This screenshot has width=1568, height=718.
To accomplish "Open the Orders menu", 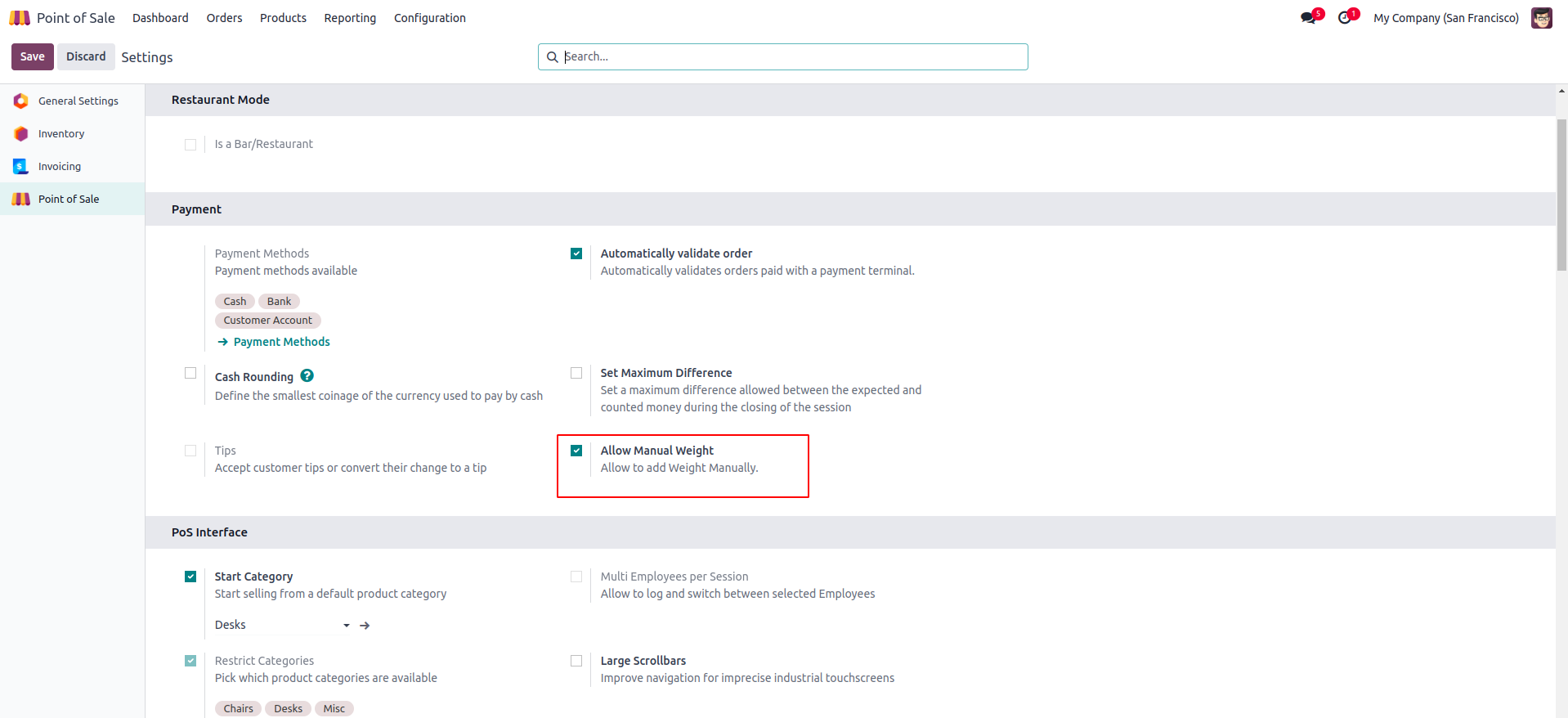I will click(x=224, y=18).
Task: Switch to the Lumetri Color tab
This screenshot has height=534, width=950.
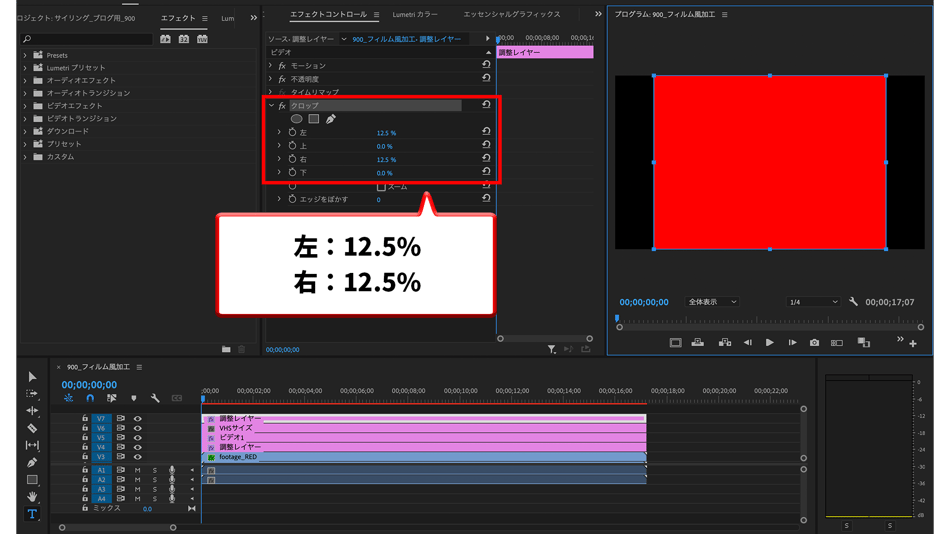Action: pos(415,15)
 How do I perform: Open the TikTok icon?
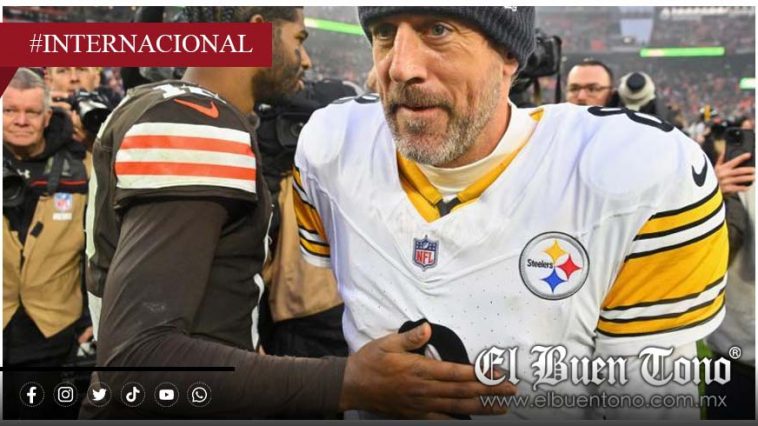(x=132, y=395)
* * * * *
Reproduce the entries word for word from the line containing "Task: Switch to the Lumetri Color tab" through the last of the entries, leaving out the pictures.

» **OUTPUT OF THE EXERCISE**
Task: Switch to the Lumetri Color tab
This screenshot has height=534, width=950.
Action: pos(415,15)
 How do I perform: Open the TikTok icon?
(x=132, y=395)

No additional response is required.